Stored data
***
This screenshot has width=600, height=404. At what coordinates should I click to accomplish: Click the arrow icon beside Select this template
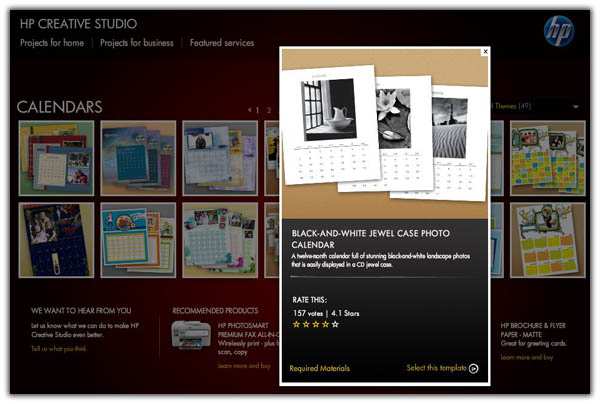coord(474,368)
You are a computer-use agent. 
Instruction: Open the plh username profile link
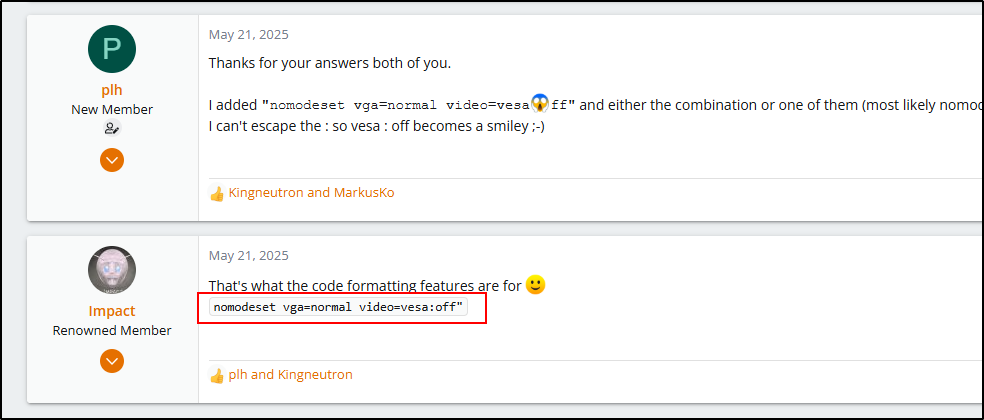pyautogui.click(x=112, y=90)
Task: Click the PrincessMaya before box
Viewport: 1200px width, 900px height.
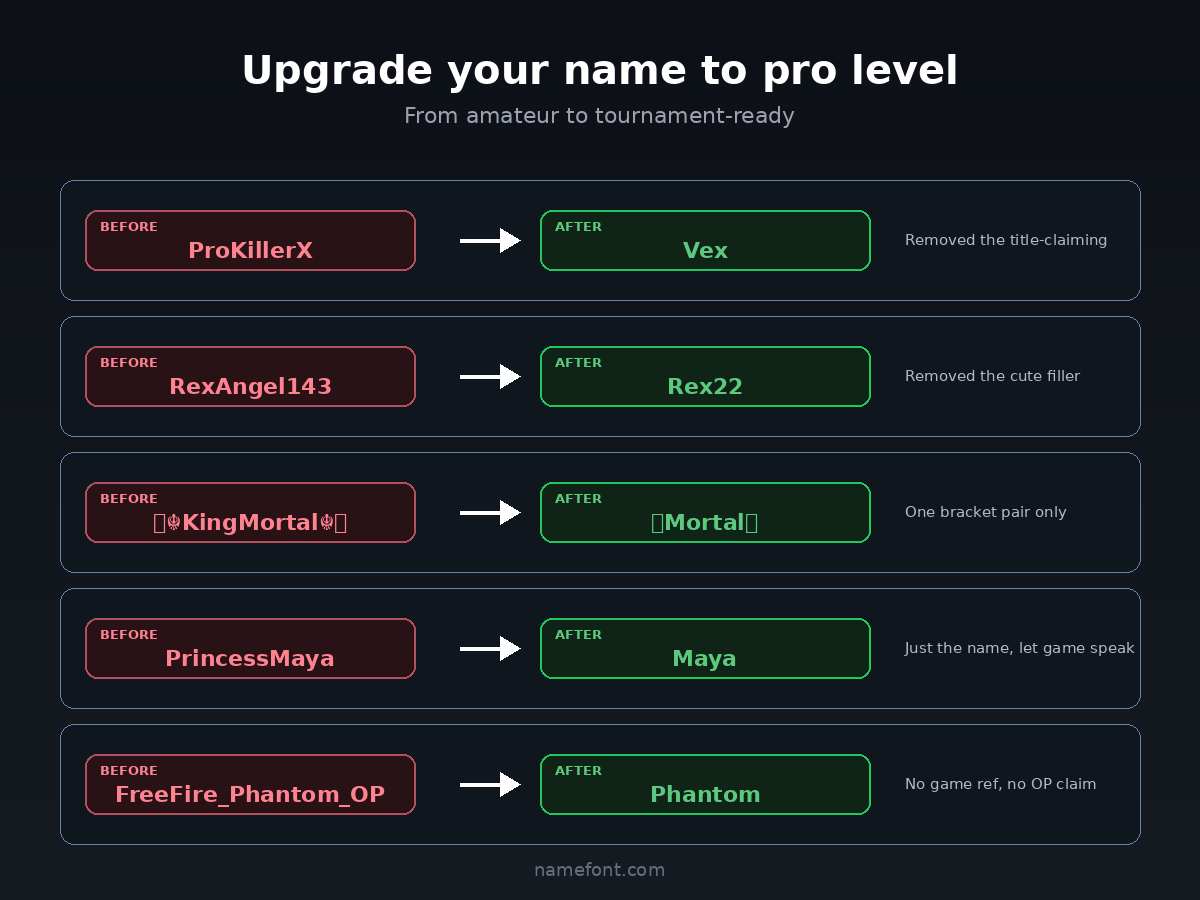Action: (x=250, y=649)
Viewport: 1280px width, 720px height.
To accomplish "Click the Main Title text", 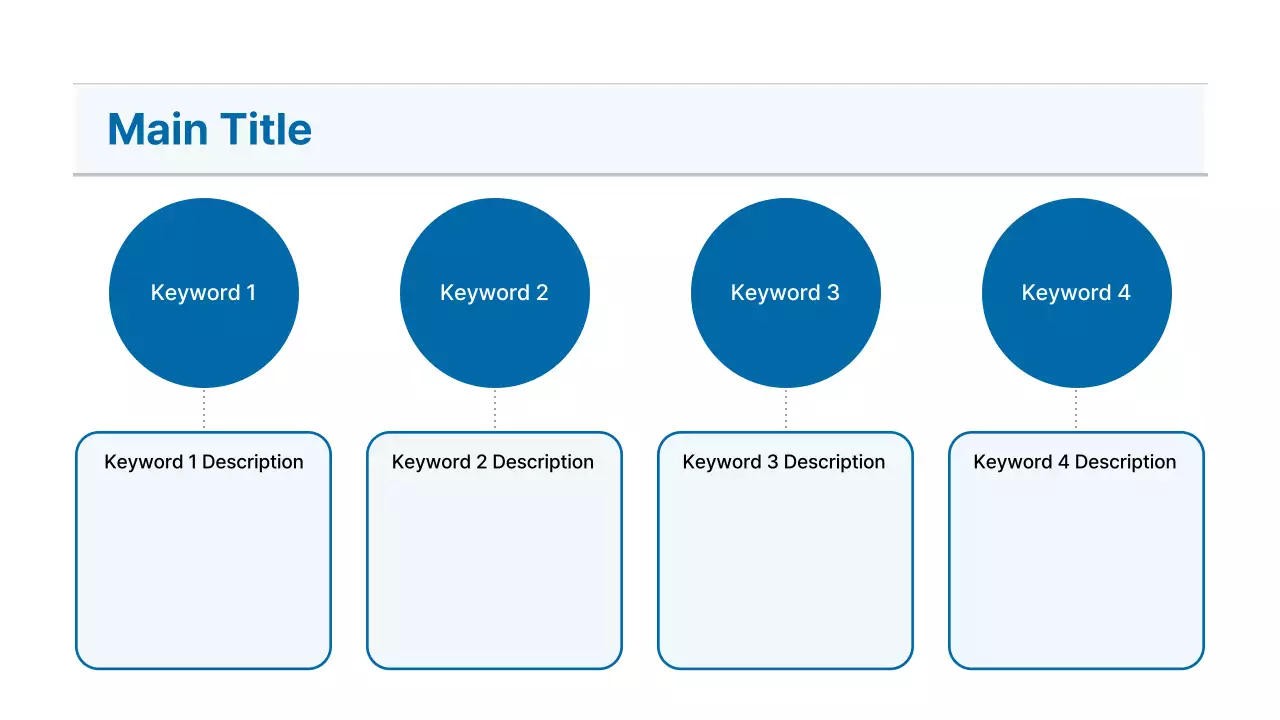I will (209, 130).
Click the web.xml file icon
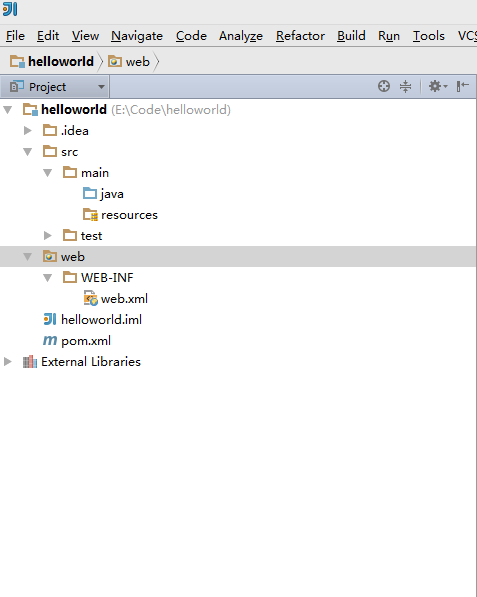This screenshot has height=597, width=477. 91,298
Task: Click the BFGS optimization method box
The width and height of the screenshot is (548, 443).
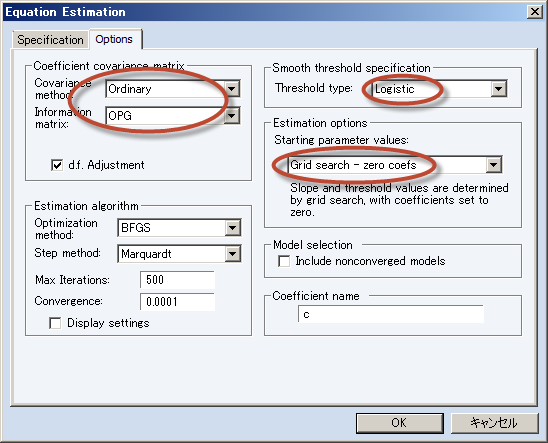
***
■ What is needed
Of all the lines in the data above, show only those that hold the word "Task".

■ Response area
Task: Click the PrincessMaya before box
Task: Click the BFGS optimization method box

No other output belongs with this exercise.